MicrotissuesTM molds were made using 2% agarose and MCF7 cells were allowed to self-assemble to tissue spheroids over DIV= 3. Drug adhesion was initially monitored for the empty wells and molds. Following the initial observation trend and drug absorption, the spheroids were treated with the actual concentration (measured after absorption by mold) versus the concentration it should have been receiving for 12 and 24-hours intervals to assess the impact of the minute change on cellular viability.
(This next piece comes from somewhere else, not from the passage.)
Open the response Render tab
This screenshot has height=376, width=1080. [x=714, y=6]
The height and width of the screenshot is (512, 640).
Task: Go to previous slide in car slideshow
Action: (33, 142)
By optimizing the sample preparation technique, our strategy utilizes cell culture media to accurately quantify the drug adhesion to the MicrotissuesTM molds, with LoD= 0.03 μM, optimized for cellular microenvironment with relevance for extrapolation to patient application. The overall assay exhibits linearity of R2>0.99 inclusive of both MRMs, and a percent coefficient of variation that is less than or equal to 10%. We have tested and validated the findings against a traditional live-dead assay for the spheroids. In addition to manual plating with cell culture supernatant testing, we have exhibited the adaptability of our protocol on the JANUS G3 liquid handling workstation for rapid sample preparation, in addition to the fast three minutes total run time per sample analysis. This makes our protocol adaptable for clinical usage, expanding its application to personalized cancer therapies.

Overall, our work plays an important role in the in vitro to in vivo extrapolation study of chemotherapeutics for breast cancer and how LC-MS/MS can provide a viable and highly sensitive and quantitative method for analysis.